:: Task ::
Format each line of the entries below as a Markdown table with the columns "Row" and "Line", numbering the rows, skipping blank lines, and leaving the pictures out.

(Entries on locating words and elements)
Begin

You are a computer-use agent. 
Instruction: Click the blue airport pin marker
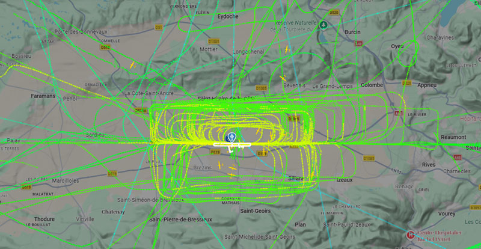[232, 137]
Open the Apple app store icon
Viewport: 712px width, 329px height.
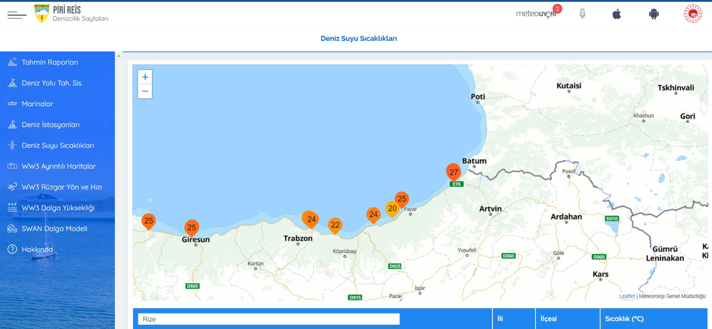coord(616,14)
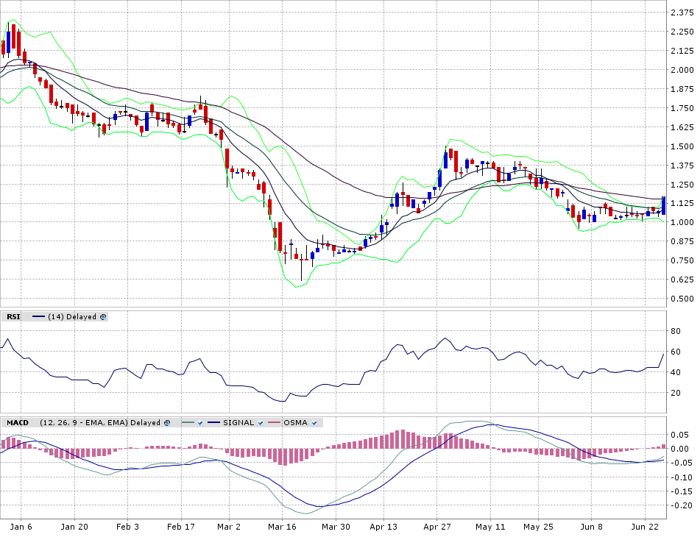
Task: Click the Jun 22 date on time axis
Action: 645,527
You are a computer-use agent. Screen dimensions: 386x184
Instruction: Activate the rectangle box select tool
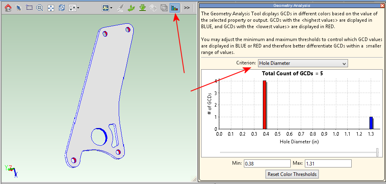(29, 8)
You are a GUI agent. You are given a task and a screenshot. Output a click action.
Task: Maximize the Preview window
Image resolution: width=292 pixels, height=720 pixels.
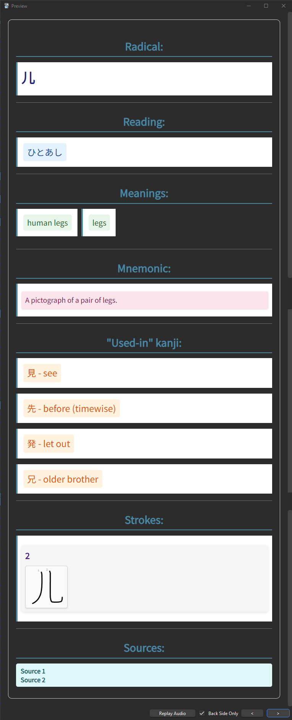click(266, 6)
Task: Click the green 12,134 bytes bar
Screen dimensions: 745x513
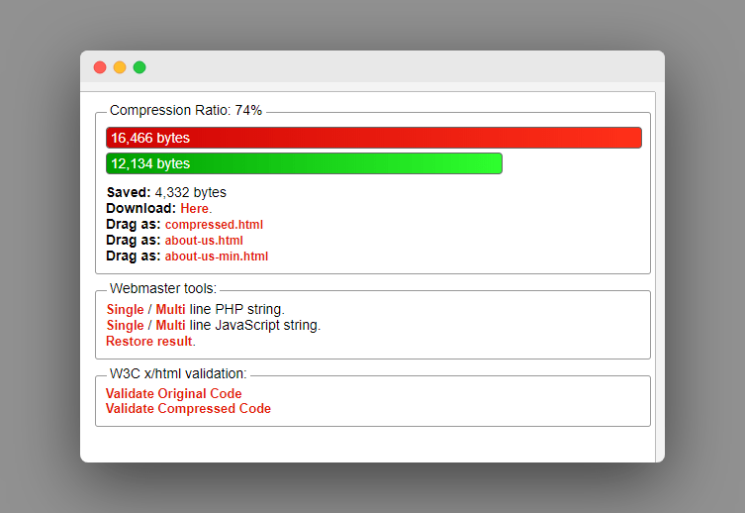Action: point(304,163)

End

:: Written reply ::
| Row | Line |
|---|---|
| 1 | You are a computer-use agent.  |
| 2 | Instruction: Click the blue airport pin marker |
| 3 | [232, 137] |
| 4 | Open the Apple app store icon |
| 5 | Viewport: 712px width, 329px height. |
| 6 | coord(616,14) |
| 7 | Task: Click the Jun 22 date on time axis |
| 8 | Action: 645,527 |
| 9 | You are a computer-use agent. Screen dimensions: 386x184 |
| 10 | Instruction: Activate the rectangle box select tool |
| 11 | (29, 8) |
| 12 | You are a GUI agent. You are given a task and a screenshot. Output a click action. |
| 13 | Task: Maximize the Preview window |
| 14 | Image resolution: width=292 pixels, height=720 pixels. |
| 15 | click(266, 6) |
| 16 | Task: Click the green 12,134 bytes bar |
| 17 | Screen dimensions: 745x513 |
| 18 | Action: point(304,163) |